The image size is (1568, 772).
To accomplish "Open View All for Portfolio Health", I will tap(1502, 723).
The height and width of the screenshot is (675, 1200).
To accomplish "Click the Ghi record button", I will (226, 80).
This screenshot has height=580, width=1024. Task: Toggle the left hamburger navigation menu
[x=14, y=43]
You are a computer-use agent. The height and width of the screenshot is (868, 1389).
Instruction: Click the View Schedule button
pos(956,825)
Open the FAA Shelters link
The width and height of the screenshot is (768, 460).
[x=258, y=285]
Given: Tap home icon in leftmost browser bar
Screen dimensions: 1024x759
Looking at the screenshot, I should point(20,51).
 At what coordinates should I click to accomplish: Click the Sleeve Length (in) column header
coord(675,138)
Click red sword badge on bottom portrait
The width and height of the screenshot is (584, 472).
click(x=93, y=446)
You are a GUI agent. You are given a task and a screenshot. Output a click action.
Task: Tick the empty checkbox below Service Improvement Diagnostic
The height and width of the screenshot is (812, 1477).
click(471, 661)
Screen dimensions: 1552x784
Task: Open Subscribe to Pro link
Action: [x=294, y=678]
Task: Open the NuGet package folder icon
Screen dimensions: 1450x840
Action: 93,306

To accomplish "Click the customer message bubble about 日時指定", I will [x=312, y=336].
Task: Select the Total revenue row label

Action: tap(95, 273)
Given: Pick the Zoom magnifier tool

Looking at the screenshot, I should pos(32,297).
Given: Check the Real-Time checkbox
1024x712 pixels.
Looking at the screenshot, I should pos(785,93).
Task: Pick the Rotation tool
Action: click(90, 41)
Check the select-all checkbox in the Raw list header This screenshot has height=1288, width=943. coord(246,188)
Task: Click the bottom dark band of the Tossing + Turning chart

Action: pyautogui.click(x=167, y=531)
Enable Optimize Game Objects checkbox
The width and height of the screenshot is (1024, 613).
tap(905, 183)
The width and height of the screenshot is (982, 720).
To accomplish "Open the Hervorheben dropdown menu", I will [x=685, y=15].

++++++++++++++++++++

### Given task
Update the data above by replacing "checkbox" with "check box" everywhere it appears, and leave everything else unchanged.

### Response
The image size is (1568, 772).
To accomplish "Open View All for Portfolio Health", I will tap(1502, 723).
The height and width of the screenshot is (675, 1200).
To accomplish "Click the Ghi record button", I will (226, 80).
This screenshot has height=580, width=1024. Task: Toggle the left hamburger navigation menu
[x=14, y=43]
You are a computer-use agent. The height and width of the screenshot is (868, 1389).
Instruction: Click the View Schedule button
pos(956,825)
Open the FAA Shelters link
The width and height of the screenshot is (768, 460).
[x=258, y=285]
Given: Tap home icon in leftmost browser bar
Screen dimensions: 1024x759
Looking at the screenshot, I should point(20,51).
 At what coordinates should I click to accomplish: Click the Sleeve Length (in) column header
coord(675,138)
Click red sword badge on bottom portrait
The width and height of the screenshot is (584, 472).
click(x=93, y=446)
You are a GUI agent. You are given a task and a screenshot. Output a click action.
Task: Tick the empty check box below Service Improvement Diagnostic
The height and width of the screenshot is (812, 1477).
click(471, 661)
Screen dimensions: 1552x784
Task: Open Subscribe to Pro link
Action: [x=294, y=678]
Task: Open the NuGet package folder icon
Screen dimensions: 1450x840
Action: 93,306

To accomplish "Click the customer message bubble about 日時指定", I will [x=312, y=336].
Task: Select the Total revenue row label

Action: tap(95, 273)
Given: Pick the Zoom magnifier tool

Looking at the screenshot, I should pos(32,297).
Given: Check the Real-Time check box
1024x712 pixels.
Looking at the screenshot, I should pos(785,93).
Task: Pick the Rotation tool
Action: click(90, 41)
Check the select-all check box in the Raw list header This screenshot has height=1288, width=943. coord(246,188)
Task: Click the bottom dark band of the Tossing + Turning chart

Action: pyautogui.click(x=167, y=531)
Enable Optimize Game Objects check box
The width and height of the screenshot is (1024, 613).
tap(905, 183)
The width and height of the screenshot is (982, 720).
To accomplish "Open the Hervorheben dropdown menu", I will [x=685, y=15].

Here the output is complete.